PITTSBURGH, June 18 (UPI) -- Pittsburgh-area congressmen accused the officials at the Pittsburgh veterans hospital of stonewalling on an outbreak of Legionnaires' disease.
The outbreak, caused by bacteria in the hospital's water system, sickened at least 21 patients in 2011 and 2012, causing five deaths. The Pittsburgh Tribune-Review, using documents obtained under the Freedom of Information Act, reported the legionella bacteria had been discovered in the water system as long ago as 2007.
Several area congressmen told the newspaper they had asked for documents and never received them. The hospital is operated by the U.S. Department of Veterans Affairs.
"I want to work together with the VA. I don't want to be playing a cat-and-mouse game," Rep. Tim Murphy, R-Pa., said Monday.
The Tribune-Review reported it also found the U.S. Centers for Disease Control did not examine records on the water system when it investigated the outbreak.
Legionnaires' disease is a type of pneumonia caused by a bacterium first identified in 1976 when an outbreak occurred among American Legion members who had attended a conference at a Philadelphia hotel. The bacterium thrives in stagnant water and can be found in air-conditioning systems, hot tubs and similar places.
Murphy has co-sponsored a bill to require faster reporting on infectious diseases. The House Veterans Affairs Committee is scheduled to hold a hearing on the measure Wednesday.
"These revelations paint a troubling picture of rampant mismanagement and incompetence among some officials within the VA Pittsburgh Healthcare system," said Rep. Jeff Miller, R-Fla., the committee chairman. "Unfortunately, incompetence and mismanagement -- coupled with an extreme reluctance to come clean about the facts -- have defined the department's response to the tragic Legionnaires' disease outbreak in Pittsburgh."

_Collected data_:

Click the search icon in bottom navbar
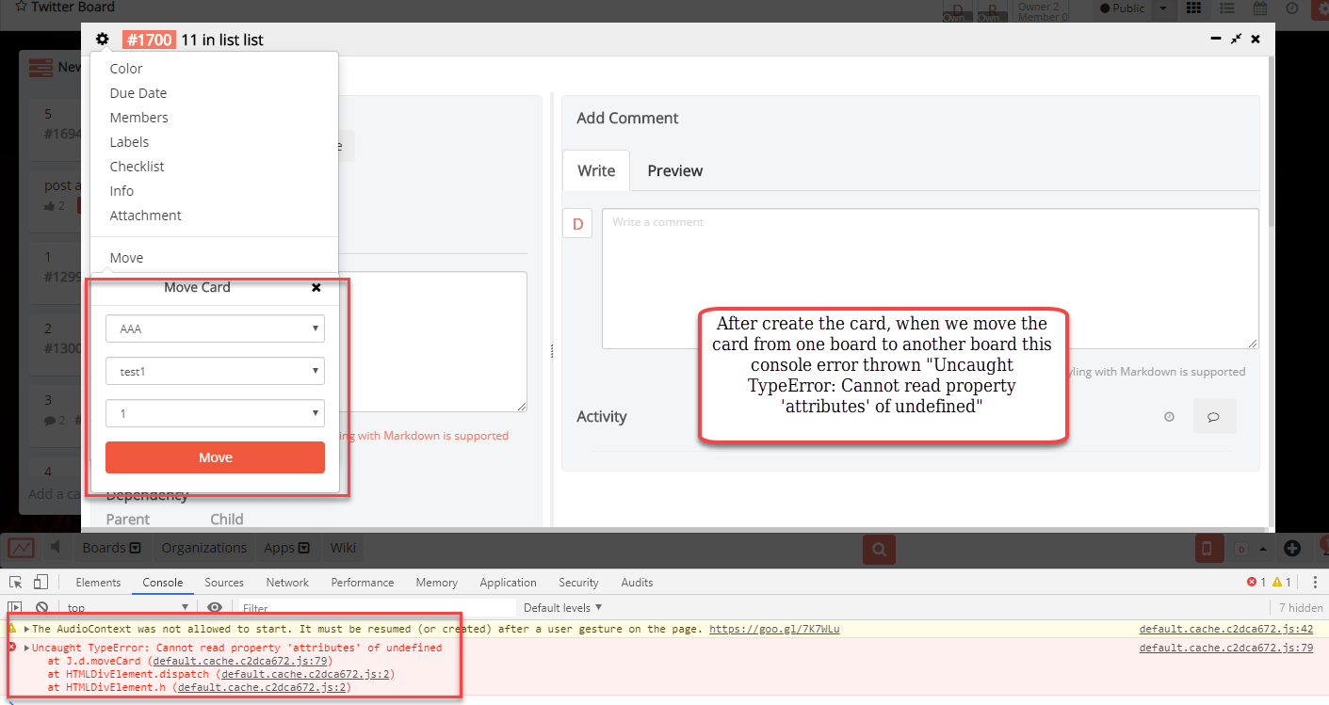Viewport: 1329px width, 705px height. 878,549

_Assignment_:
Translate this sentence from the news report on the Legionnaires' disease outbreak into Spanish: "The hospital is operated by the U.S. Department of Veterans Affairs."

_Result of the task_:
El hospital está administrado por el Departamento de Asuntos de Veteranos de los Estados Unidos.